»»

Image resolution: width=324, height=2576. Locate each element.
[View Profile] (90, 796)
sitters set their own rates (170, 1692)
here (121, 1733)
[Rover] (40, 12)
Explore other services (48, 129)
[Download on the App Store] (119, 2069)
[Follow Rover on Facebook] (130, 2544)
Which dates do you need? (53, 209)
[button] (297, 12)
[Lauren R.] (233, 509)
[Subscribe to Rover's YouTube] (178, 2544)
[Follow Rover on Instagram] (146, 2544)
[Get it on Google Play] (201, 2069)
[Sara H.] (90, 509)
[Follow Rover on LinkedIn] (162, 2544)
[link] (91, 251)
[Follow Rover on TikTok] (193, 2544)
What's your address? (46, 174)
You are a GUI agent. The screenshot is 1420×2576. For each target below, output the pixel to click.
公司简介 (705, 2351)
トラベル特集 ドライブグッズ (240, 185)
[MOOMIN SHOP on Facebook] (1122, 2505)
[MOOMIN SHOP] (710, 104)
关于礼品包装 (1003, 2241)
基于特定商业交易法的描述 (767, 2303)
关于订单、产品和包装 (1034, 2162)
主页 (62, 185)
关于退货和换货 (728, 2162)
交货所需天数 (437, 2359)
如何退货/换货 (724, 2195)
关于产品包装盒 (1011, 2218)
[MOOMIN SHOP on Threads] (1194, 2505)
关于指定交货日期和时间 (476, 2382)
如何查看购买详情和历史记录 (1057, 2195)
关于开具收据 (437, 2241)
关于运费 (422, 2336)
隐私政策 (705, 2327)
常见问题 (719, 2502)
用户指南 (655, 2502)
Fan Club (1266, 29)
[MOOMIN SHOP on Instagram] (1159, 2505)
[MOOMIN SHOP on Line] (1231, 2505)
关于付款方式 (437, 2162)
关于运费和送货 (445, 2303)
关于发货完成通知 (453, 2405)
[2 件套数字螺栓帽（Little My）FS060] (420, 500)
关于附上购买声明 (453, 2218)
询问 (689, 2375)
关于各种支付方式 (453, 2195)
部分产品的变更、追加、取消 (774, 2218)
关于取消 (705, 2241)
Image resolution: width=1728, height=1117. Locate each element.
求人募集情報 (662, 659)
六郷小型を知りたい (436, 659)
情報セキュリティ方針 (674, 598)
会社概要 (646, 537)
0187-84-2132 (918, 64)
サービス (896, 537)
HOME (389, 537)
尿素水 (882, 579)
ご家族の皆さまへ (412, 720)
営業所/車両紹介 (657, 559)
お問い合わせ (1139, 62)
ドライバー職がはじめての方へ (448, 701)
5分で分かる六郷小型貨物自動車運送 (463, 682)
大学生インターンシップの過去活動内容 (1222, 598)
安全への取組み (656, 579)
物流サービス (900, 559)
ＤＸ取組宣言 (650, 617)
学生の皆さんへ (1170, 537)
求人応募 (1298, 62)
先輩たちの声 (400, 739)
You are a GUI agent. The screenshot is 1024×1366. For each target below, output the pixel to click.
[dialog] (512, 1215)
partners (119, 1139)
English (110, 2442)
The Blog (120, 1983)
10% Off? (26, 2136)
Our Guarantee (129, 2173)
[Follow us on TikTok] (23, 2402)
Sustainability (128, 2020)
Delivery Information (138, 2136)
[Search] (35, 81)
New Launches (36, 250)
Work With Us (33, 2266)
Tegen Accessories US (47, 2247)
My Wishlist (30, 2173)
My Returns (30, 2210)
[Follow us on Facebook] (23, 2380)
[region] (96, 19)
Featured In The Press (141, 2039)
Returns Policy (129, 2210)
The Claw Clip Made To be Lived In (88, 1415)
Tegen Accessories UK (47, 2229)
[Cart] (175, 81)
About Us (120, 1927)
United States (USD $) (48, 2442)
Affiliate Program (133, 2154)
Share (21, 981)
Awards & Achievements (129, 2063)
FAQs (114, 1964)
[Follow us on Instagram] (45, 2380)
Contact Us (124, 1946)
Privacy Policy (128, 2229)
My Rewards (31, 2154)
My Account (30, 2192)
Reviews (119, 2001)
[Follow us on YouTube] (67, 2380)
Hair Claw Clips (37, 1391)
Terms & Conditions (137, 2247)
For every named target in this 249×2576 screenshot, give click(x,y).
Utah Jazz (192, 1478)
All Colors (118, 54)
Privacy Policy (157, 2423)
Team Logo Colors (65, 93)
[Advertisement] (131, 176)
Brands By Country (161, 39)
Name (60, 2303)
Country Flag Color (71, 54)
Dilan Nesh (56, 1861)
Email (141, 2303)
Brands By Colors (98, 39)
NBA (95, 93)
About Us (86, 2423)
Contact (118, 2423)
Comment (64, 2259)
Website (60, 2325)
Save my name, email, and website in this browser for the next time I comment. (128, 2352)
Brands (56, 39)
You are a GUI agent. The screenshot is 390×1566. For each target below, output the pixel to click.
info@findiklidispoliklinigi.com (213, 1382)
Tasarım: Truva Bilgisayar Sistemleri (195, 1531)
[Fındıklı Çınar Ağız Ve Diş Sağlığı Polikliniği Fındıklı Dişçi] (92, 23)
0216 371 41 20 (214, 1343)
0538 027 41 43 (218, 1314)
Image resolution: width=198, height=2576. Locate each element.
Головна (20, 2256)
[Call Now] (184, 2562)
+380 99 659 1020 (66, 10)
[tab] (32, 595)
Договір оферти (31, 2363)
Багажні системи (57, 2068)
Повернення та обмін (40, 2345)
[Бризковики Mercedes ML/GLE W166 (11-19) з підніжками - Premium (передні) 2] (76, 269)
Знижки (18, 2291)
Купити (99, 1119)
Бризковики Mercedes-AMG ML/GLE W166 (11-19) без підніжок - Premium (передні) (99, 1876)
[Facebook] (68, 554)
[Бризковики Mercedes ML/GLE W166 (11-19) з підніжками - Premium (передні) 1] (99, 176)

««

__Assignment__:
Please go through the listing and return each line that has "target" in it.

__Final answer__:
You are a GUI agent. The screenshot is 1420×2576. For each target below, output the pixel to click.
You are a GUI agent. The screenshot is 1024×1366. For each target below, output the pixel to click.
For every named target in this 249×2576 screenshot, give click(x,y).
You are a GUI agent. The screenshot is 390×1566. For each target below, output the pixel to click.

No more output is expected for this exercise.